Column Specifications
The columns are specified for each sync, and determine how the data will be interpreted and transformed at the comparison stage. A full example of all general options per column is shown below:
comparisonColumns:
- name: id
type: Uint8
unique: True
- name: name
type: Utf8
unique: False
- name: another_unique_id
type: Utf8
unique: False
Alternate column declaration
If you do not need to set any special settings for the columns, you can use the alternate syntax for column declaration to speed things up. This will cause the first field in the list to be set as unique:
comparisionColumns:
uniqueField: Int32
fieldA: Utf8
fieldB: Int32
Comparison columns
The comparison columns are a representation of how the data should look when doing the comparison, meaning AFTER any source or destination transformers have been applied. You can retrieve any number of columns not listed in the columns-section, but they will not be used for comparison. You can use them for insertion and transformations, though.
Field types
There are a number of field types that can be used for the columns:
- Integer types: pl.Int8, pl.Int16, pl.Int32, pl.Int64
- Unsigned Integer types: pl.UInt8, pl.UInt16, pl.UInt32, pl.UInt64
- Float types: pl.Float32, pl.Float64
- Boolean: pl.Boolean
- Utf8: pl.Utf8
- Object: pl.Object
There are a number of more field types in the PolaRS library, but not all of them have been validated to work with Beetl yet. In particular, the Binary column is not going to work.
Unique Fields
The unique fields determine how the comparison is made between source and destination, and don't have to correspond exactly with all unique columns in both datasets.

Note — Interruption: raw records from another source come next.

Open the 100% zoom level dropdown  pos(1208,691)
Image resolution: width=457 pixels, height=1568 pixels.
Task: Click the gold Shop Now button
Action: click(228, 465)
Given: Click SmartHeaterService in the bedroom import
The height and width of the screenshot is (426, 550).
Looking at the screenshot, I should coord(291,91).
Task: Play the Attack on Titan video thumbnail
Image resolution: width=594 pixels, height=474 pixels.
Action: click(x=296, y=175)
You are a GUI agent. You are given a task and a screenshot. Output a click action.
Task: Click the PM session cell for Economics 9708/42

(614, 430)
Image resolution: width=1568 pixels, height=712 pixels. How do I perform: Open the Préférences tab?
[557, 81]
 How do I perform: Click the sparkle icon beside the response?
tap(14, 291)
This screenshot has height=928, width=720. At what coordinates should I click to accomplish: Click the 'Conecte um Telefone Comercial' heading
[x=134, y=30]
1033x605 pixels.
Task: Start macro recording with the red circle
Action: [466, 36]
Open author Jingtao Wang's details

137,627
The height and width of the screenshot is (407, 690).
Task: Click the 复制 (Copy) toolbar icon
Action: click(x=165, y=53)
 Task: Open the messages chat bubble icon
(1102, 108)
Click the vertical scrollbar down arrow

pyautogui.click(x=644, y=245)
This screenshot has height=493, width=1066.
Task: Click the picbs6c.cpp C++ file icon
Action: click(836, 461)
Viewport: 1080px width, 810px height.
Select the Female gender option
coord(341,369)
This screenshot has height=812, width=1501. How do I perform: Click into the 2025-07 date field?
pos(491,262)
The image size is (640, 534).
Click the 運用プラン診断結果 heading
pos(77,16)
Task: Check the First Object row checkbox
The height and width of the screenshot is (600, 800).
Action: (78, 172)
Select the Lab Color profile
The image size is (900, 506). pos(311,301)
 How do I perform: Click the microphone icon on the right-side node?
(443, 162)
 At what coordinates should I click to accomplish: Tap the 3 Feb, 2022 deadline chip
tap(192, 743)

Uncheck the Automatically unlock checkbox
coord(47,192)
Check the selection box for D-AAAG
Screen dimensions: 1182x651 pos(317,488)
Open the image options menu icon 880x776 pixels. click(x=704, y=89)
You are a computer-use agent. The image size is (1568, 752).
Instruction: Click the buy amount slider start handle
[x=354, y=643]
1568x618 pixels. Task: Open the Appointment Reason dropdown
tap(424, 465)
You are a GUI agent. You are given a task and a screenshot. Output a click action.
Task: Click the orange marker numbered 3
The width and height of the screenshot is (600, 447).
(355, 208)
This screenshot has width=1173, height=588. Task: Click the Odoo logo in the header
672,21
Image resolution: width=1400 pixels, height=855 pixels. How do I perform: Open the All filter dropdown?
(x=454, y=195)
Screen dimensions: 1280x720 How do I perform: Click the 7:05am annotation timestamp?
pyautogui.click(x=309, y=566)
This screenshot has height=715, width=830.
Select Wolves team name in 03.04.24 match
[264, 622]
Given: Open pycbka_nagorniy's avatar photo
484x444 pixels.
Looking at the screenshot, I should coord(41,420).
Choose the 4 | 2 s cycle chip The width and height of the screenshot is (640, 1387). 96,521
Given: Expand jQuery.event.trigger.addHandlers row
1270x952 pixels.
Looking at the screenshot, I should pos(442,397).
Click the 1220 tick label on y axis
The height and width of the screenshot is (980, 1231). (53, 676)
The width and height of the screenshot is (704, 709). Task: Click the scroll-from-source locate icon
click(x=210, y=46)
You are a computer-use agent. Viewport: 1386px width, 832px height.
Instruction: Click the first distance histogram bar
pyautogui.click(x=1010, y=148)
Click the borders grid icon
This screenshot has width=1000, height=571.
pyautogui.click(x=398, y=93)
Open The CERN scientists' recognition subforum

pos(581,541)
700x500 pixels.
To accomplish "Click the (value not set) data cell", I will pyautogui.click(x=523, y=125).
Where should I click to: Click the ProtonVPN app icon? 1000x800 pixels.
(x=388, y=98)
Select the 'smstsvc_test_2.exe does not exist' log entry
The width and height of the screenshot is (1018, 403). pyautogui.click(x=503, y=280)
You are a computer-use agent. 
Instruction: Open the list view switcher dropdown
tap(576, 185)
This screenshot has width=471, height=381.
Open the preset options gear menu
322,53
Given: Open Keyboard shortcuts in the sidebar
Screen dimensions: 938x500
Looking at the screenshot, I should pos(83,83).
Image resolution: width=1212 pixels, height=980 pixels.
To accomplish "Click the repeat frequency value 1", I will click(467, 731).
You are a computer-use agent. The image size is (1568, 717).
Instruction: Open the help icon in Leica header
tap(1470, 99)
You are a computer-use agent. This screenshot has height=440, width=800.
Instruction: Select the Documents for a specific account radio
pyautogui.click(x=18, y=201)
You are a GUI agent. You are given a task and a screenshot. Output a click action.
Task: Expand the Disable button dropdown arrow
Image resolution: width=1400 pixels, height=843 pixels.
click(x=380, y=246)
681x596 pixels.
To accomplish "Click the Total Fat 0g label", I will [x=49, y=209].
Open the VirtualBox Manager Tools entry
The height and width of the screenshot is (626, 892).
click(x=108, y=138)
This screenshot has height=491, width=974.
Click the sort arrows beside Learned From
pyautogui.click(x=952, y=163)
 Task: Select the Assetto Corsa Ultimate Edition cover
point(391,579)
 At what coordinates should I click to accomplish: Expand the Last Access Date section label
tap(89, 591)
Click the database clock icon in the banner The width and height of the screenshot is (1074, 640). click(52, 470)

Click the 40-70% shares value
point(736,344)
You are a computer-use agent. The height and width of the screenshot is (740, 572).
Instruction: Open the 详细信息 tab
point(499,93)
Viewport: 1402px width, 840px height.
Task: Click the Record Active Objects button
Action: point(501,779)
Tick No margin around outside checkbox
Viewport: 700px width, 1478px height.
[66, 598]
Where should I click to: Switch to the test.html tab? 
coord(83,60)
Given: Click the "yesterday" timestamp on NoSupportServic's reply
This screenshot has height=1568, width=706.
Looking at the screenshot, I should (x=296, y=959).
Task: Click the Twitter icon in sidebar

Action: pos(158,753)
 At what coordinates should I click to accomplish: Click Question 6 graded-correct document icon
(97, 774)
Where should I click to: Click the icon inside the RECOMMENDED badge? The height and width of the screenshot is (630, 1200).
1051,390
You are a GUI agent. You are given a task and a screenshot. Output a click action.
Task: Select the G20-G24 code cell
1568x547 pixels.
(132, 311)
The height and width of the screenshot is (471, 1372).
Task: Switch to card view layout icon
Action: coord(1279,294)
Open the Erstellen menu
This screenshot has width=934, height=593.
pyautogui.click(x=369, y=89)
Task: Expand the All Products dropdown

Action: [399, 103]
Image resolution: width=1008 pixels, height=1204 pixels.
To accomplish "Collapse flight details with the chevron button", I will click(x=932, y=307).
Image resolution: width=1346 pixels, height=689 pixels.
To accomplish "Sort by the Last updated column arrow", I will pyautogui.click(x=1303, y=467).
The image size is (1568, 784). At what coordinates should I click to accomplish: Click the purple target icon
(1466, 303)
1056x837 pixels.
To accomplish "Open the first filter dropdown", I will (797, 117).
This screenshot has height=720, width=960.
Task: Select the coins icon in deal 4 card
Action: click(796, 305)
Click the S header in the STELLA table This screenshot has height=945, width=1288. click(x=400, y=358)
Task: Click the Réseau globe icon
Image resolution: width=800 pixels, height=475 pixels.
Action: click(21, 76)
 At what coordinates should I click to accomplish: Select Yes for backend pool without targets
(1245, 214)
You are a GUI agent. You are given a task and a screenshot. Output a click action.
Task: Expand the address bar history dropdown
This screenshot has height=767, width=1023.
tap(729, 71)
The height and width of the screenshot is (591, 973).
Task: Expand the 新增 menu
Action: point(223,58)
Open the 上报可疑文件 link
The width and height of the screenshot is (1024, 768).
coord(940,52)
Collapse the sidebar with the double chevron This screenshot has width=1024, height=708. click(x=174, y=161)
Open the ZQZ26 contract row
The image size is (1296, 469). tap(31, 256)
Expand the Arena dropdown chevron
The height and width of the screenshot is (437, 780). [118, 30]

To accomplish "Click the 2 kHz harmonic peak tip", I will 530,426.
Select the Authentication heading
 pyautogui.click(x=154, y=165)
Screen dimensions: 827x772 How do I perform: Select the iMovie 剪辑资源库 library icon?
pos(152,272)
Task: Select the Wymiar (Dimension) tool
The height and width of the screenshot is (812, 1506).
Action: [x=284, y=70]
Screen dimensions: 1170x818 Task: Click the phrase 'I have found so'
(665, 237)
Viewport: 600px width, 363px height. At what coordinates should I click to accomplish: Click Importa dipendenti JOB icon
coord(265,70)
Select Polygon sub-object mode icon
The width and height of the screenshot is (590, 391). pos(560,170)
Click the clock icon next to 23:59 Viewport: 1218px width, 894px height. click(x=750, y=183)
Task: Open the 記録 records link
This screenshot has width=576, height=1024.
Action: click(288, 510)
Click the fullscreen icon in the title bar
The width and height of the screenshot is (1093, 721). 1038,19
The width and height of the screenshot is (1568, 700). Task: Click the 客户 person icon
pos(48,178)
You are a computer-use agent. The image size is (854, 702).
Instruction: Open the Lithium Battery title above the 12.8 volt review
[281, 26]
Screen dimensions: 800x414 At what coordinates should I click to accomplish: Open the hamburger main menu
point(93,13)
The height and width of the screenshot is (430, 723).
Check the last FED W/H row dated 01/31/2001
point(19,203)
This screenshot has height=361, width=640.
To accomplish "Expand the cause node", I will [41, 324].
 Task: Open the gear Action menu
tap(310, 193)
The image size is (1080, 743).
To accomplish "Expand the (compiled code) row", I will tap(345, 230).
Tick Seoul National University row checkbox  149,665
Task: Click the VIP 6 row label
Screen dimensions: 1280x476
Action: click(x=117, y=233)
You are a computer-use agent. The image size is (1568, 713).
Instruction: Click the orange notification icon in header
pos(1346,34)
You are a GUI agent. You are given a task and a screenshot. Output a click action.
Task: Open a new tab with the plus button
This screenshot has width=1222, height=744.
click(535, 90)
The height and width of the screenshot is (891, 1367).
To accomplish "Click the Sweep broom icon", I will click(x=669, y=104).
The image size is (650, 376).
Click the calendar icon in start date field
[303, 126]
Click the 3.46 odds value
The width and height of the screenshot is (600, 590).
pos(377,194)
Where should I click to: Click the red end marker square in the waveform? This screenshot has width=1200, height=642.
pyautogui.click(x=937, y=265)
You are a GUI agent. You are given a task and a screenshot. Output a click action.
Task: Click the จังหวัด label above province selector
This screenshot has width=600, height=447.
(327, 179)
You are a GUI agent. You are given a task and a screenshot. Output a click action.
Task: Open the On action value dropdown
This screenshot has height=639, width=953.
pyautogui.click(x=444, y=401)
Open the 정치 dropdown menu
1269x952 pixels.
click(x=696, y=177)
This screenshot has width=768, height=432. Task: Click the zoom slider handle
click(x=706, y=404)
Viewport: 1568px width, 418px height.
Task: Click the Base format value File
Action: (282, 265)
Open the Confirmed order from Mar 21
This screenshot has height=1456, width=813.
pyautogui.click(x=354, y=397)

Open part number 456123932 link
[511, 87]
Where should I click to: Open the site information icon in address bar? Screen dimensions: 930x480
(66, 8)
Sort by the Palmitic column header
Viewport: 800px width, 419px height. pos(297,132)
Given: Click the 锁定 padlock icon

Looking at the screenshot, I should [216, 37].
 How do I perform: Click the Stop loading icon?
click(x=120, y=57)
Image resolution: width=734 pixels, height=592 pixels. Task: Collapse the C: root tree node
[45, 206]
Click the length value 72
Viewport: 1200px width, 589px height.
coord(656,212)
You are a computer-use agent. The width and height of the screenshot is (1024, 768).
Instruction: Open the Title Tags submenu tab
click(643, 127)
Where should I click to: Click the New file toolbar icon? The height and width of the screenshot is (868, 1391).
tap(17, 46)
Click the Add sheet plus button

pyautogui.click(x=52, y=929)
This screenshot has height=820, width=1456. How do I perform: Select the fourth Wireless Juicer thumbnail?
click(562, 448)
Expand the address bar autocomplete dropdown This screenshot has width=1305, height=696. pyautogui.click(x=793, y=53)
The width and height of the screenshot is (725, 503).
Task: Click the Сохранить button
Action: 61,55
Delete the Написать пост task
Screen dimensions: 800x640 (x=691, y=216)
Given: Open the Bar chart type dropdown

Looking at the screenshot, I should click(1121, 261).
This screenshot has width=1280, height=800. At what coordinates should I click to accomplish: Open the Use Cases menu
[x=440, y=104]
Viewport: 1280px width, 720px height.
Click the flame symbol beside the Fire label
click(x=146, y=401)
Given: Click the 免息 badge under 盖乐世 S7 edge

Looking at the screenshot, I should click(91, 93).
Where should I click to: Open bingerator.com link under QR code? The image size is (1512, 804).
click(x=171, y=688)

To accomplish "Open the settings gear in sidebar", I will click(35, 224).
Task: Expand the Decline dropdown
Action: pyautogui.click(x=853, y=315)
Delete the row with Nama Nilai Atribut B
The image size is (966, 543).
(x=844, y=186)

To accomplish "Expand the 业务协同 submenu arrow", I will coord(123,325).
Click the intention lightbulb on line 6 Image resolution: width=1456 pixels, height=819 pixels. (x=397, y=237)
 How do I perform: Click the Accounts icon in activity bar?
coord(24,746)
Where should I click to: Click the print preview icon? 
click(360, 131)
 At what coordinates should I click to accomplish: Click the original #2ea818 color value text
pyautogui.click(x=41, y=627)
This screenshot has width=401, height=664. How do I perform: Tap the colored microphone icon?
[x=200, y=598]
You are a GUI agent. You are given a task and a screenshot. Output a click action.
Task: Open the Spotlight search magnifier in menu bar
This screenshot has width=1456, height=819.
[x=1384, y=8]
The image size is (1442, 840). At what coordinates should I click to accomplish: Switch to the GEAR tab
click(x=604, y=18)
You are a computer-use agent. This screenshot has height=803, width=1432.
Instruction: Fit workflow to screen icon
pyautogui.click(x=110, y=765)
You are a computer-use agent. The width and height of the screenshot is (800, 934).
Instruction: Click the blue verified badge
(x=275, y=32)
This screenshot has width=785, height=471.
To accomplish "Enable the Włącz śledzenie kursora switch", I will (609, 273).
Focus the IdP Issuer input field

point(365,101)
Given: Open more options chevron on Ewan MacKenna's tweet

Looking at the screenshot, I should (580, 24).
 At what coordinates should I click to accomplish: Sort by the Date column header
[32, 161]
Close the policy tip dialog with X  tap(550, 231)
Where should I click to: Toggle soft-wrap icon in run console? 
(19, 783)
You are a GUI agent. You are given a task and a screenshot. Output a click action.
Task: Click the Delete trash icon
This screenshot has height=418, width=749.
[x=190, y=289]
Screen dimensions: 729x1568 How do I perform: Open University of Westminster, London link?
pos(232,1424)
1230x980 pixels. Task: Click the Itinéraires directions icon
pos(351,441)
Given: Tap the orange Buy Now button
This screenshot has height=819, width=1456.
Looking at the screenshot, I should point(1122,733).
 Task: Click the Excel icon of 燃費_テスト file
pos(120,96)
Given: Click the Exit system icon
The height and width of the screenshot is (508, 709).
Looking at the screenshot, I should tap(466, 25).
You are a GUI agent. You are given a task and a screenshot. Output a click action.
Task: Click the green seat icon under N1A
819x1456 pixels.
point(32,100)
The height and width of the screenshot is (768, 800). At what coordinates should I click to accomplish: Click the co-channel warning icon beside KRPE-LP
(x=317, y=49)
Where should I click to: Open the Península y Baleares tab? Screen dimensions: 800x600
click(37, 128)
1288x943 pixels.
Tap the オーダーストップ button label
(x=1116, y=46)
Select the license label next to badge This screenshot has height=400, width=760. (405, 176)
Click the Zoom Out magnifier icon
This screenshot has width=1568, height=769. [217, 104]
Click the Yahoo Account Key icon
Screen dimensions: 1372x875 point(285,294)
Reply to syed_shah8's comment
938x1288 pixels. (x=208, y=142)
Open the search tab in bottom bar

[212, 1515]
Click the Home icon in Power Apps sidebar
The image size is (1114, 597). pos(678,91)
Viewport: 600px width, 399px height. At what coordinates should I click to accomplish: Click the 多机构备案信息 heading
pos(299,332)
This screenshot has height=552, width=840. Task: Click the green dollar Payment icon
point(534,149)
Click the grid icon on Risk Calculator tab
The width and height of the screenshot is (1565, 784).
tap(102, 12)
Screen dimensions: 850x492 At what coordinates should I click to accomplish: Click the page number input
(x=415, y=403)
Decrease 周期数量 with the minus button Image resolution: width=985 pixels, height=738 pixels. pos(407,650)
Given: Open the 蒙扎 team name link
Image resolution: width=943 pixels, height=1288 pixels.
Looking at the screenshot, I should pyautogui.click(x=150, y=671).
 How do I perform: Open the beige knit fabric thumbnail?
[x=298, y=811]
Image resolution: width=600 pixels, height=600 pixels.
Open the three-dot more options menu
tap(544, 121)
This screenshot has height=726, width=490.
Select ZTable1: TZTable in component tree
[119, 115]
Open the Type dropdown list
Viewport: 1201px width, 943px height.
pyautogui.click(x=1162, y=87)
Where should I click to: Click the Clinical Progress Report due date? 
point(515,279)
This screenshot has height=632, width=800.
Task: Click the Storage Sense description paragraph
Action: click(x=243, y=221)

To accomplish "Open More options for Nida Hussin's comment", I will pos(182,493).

In the above ID column, the unique field is set to True
. This will mean that the comparison is done like this:
- Match all Source IDs to Destination IDs to find those that are missing (Create)
- Match all Destination IDs to Source IDs to find those that are to be deleted (Delete)
- Match all rows that exist in both datasets and compare the data to find those that are different (Update)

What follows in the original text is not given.